With a highly fragmented political landscape, the Socialists are unlikely to secure a majority on Sunday. Once again, they might only be able to govern with the support of their closest ally Podemos, which has been struggling in polls, and Catalan and Basque nationalists.

The most likely alternative to such a scenario would be a right-wing administration of the PP and Ciudadanos, with the support of Vox. That formula managed to end 37 years of Socialist government in Andalucía in December, although polls suggest the numbers are unlikely to add up on a national level.

The left has used Vox’s surge of recent months to mobilise its own base, warning of the rise of the far-right and populism around the world.
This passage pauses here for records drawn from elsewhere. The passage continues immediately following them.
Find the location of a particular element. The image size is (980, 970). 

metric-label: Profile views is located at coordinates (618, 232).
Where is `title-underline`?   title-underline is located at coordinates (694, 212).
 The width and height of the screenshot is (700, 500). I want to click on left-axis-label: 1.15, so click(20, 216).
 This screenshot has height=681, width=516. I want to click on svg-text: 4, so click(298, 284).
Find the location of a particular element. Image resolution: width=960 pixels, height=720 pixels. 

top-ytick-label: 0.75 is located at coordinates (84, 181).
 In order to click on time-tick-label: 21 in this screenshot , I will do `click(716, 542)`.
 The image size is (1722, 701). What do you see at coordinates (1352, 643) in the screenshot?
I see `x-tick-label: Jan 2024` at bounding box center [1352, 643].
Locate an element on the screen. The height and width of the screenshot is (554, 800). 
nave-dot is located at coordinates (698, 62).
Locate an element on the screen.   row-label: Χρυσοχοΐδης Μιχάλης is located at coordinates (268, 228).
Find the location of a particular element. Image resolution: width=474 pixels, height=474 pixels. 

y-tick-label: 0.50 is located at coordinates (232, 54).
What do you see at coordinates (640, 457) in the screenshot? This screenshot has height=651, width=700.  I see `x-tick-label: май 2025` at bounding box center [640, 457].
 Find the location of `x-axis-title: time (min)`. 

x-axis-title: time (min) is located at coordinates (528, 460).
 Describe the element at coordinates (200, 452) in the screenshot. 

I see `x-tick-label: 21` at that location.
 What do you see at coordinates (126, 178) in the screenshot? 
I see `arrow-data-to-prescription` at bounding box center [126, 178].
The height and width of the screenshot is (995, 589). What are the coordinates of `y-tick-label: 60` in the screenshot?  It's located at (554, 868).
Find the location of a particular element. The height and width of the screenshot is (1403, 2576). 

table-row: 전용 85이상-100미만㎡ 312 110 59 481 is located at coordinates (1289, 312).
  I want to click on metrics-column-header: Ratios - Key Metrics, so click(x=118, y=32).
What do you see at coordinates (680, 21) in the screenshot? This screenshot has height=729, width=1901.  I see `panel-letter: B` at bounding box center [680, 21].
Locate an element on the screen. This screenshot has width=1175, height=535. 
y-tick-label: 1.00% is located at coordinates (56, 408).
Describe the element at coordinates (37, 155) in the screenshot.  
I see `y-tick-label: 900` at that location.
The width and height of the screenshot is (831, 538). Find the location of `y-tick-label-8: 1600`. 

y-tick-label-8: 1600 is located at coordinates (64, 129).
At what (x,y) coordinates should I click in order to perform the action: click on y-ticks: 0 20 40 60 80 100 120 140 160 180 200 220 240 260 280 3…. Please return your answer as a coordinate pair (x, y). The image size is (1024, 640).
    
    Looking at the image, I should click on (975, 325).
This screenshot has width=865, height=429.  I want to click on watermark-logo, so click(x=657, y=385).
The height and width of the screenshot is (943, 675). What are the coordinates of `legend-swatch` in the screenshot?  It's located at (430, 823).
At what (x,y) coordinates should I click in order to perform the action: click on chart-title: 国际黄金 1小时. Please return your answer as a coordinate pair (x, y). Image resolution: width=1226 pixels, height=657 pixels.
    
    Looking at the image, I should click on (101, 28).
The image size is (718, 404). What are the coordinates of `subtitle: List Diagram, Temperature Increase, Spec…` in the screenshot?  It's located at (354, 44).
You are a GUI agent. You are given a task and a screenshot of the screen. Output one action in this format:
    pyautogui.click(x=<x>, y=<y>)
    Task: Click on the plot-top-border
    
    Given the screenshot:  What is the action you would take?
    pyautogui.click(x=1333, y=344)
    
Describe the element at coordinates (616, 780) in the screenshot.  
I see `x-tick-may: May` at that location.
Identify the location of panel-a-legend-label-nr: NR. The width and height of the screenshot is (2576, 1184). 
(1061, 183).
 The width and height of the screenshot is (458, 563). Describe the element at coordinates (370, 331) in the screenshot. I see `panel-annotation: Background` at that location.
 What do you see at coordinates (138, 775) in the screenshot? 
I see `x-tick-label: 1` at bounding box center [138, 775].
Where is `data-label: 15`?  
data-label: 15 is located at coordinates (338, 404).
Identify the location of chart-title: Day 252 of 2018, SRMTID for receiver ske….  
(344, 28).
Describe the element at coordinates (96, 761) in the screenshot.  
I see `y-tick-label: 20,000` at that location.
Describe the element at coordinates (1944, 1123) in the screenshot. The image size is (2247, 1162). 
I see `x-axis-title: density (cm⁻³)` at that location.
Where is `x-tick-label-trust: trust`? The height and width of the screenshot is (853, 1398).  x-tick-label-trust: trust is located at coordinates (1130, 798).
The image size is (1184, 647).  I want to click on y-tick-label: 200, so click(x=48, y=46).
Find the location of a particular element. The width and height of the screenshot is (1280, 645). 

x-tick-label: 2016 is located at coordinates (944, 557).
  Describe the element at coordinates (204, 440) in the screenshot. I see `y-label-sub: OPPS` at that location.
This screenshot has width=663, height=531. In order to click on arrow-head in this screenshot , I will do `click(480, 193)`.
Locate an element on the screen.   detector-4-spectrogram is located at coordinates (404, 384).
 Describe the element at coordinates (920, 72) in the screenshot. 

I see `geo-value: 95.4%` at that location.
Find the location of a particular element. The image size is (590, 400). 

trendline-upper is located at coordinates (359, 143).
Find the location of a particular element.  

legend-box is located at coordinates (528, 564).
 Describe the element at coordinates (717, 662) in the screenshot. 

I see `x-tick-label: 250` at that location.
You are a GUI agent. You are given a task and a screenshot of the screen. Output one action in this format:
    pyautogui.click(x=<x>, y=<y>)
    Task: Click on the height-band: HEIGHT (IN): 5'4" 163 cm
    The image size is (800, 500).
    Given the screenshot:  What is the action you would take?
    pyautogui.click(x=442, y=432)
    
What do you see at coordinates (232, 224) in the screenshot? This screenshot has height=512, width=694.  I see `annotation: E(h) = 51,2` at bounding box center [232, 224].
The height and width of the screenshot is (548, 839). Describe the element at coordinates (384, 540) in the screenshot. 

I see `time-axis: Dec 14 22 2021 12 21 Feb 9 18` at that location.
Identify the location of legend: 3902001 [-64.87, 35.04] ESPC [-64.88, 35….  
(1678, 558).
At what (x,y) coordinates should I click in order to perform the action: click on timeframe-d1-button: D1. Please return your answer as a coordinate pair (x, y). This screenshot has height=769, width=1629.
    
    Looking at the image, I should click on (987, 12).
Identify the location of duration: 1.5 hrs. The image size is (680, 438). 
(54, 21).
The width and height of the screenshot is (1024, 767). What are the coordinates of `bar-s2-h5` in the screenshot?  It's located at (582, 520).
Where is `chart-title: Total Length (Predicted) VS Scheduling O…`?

“Look what happened in the United States, nobody gave Donald Trump a chance and he won,” Sánchez told supporters this week. “Look at Brazil: [Jair] Bolsonaro is governing. In Andalucía nobody thought [the PP] would govern and there it is with Vox.”

He added: “It’s not enough just to win, we need to win and govern.”

If neither left nor right can form a government, Spain could find itself facing the kind of political paralysis that followed the 2015 election, when several months of deadlock were followed by a repeat vote. Ciudadanos has apparently ruled out bridging the left/right divide, vowing not to support a new Socialist administration.

However, given that this is the country’s third general election in less than four years and that EU and local elections will be held in May, the pressure on political leaders to reach a consensus will be substantial.

The stakes are arguably higher than any time since Spain’s transition from dictatorship to democracy four decades ago. Not only could this election decide the country’s economic and social policies for the coming years, but, taking place against the backdrop of “the Spain of the balconies”, it also offers two starkly contrasting approaches to the Catalan conundrum.